“Music at Yale took an unexpected turn in the spring of 1884. The Glee Club, ever a generous brother to the physically rugged but financially ragged University Crew, staged a minstrel show on behalf of the Yale Navy. The event was put on at Carll’s Opera House and, along with the established minstrel routine of interlocuter, endmen, singers and clog-dancers, a local professional banjoist, Clifford G. Austin, was invited to participate as a special attraction. Austin chose eight of his best banjo and guitar pupils from the College, did the single-string and filigree work himself, and the curtain rose on Yale’s first Banjo Club.
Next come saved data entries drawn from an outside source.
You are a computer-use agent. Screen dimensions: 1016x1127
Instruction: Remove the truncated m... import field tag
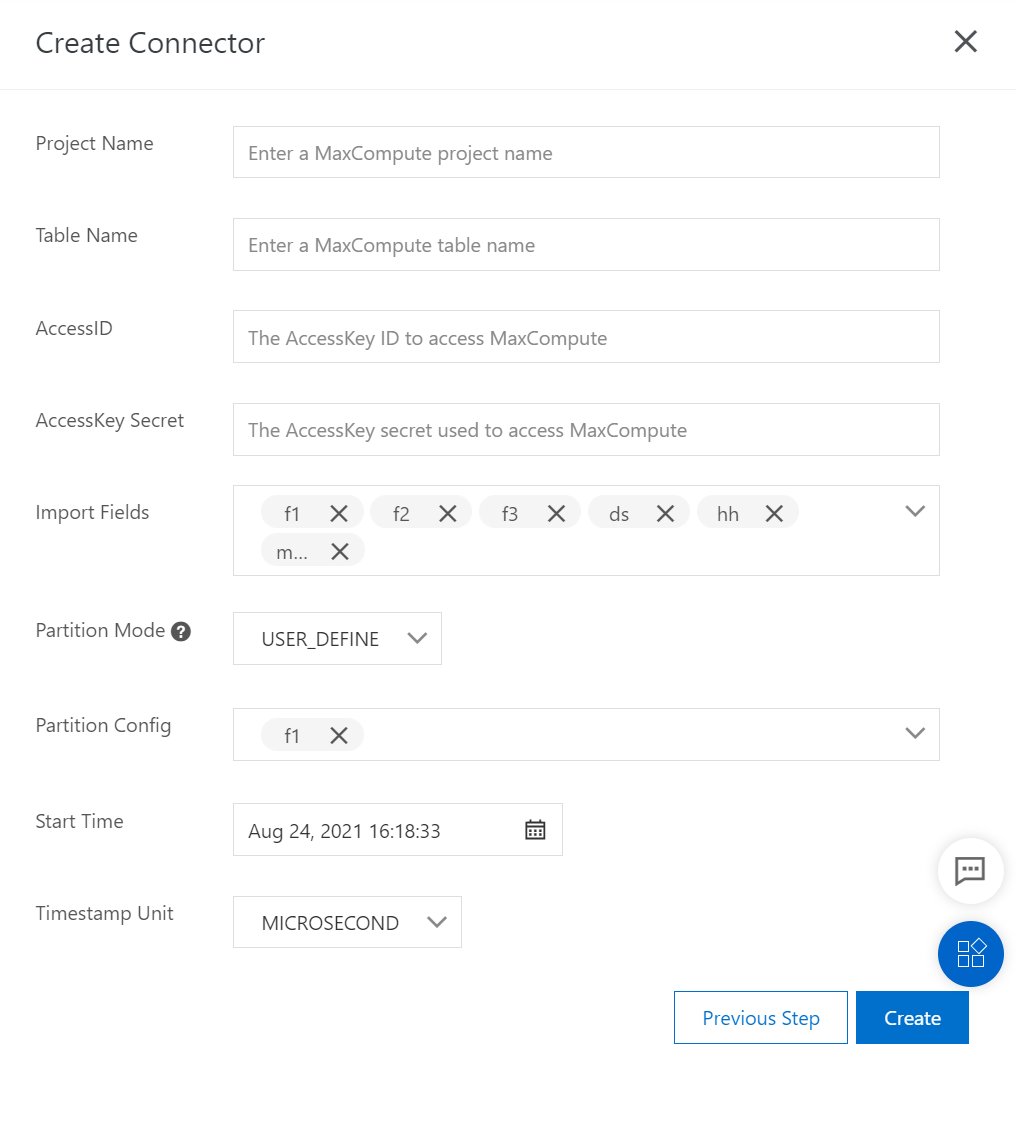[x=340, y=551]

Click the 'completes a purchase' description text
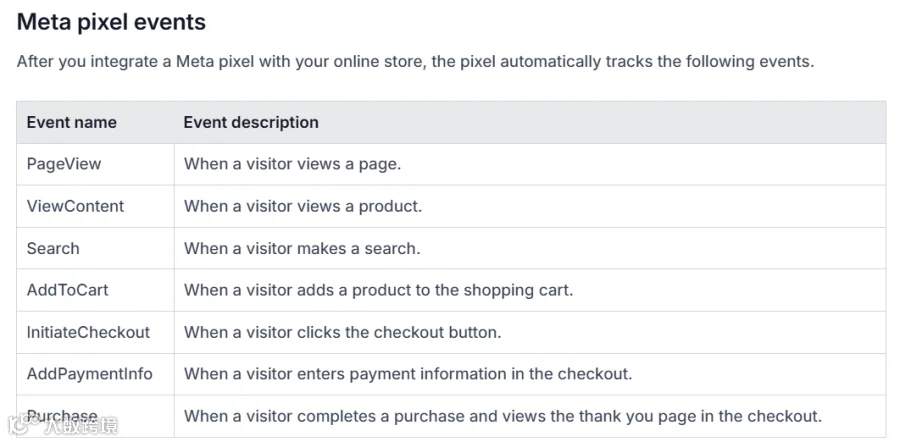502,416
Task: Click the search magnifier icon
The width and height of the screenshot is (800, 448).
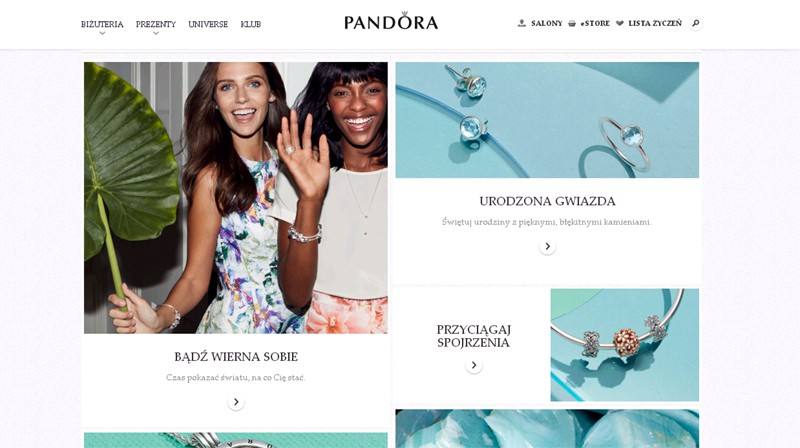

The success of this experiment was sensational. A minstrel show, sponsored by the Crew, with singing by the Glee Club, proved just the ideal occasion on which to demonstrate the virtues of banjo and guitar in orchestral fashion. A brilliant new star, destined to adorn the college firmament for years to come, was born that night. When college opened in September the Yale Banjo Club had elected officers, engaged Austin as its coach and began to occupy space in the Yale Banner with a list of charter members consisting of five banjoists and three guitarists. Thus, like a mushroom on a spring morning, sprouted the first Banjo Club in any American college — a questionable honor for Yale in the opinion of the more sober-minded music lovers who regarded the vogue of banjo clubs as Exhibit A of musical nonsense. The Popularity of the banjo spread like a prairie fire. Harvard banjo enthusiasts organized the following year and before the end of the 19th century similar groups had become typical adjuncts of academic musical entertainment throughout the nation.”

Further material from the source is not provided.